• _Source data_:
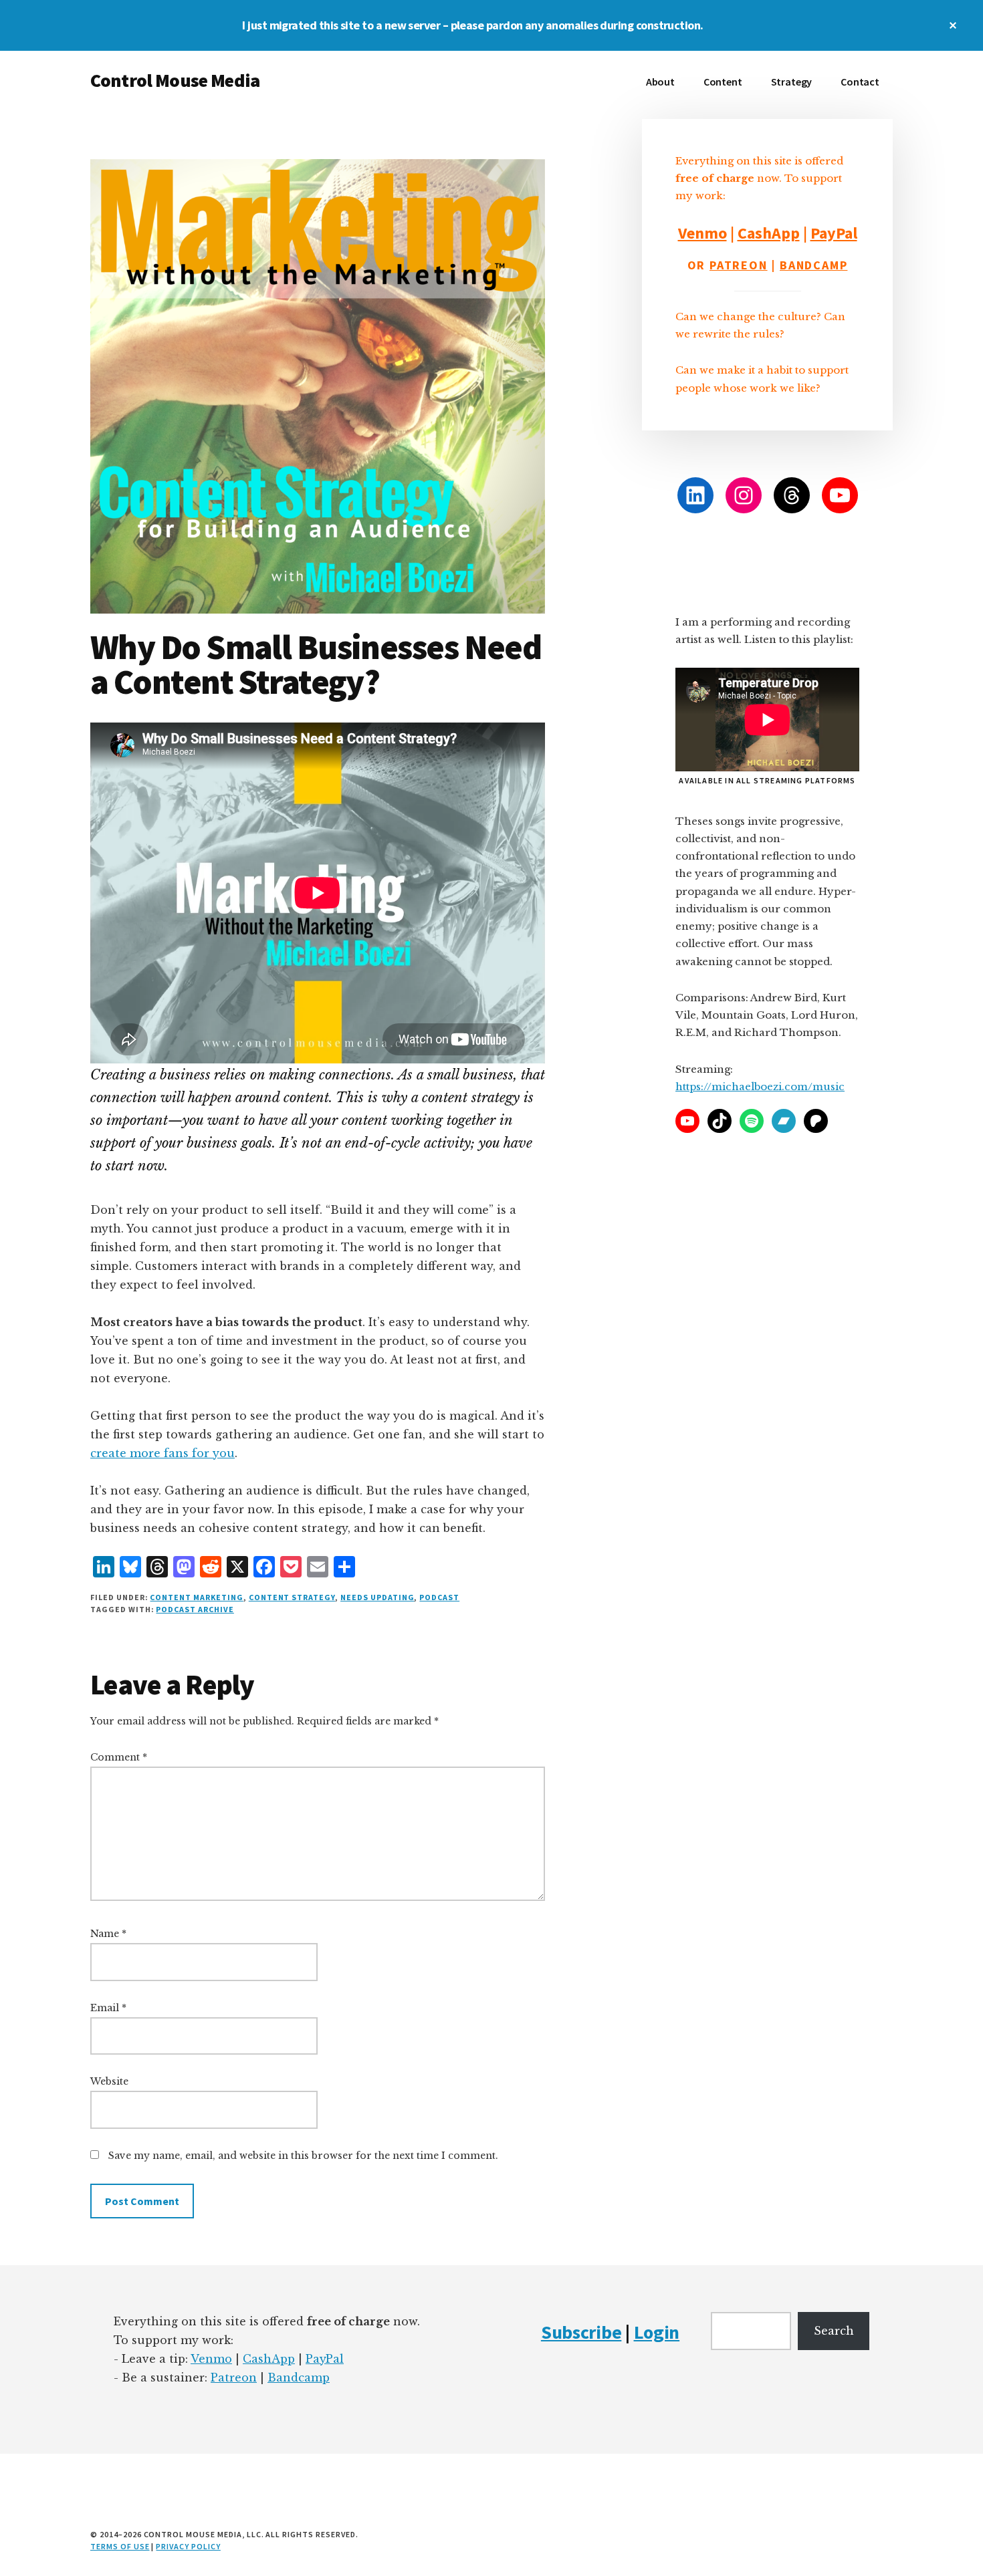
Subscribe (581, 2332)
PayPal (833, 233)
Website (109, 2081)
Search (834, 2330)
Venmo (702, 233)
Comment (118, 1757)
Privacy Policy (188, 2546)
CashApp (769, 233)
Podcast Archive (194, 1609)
--
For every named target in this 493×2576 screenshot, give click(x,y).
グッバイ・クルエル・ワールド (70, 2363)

• _Problem_: Look above for the line holding "Subscribe (581, 2332)" and the line holding "Podcast Archive (194, 1609)". Retype both, and every line between them, word for word and nothing else.

• _Answer box_:
Subscribe (581, 2332)
PayPal (833, 233)
Website (109, 2081)
Search (834, 2330)
Venmo (702, 233)
Comment (118, 1757)
Privacy Policy (188, 2546)
CashApp (769, 233)
Podcast Archive (194, 1609)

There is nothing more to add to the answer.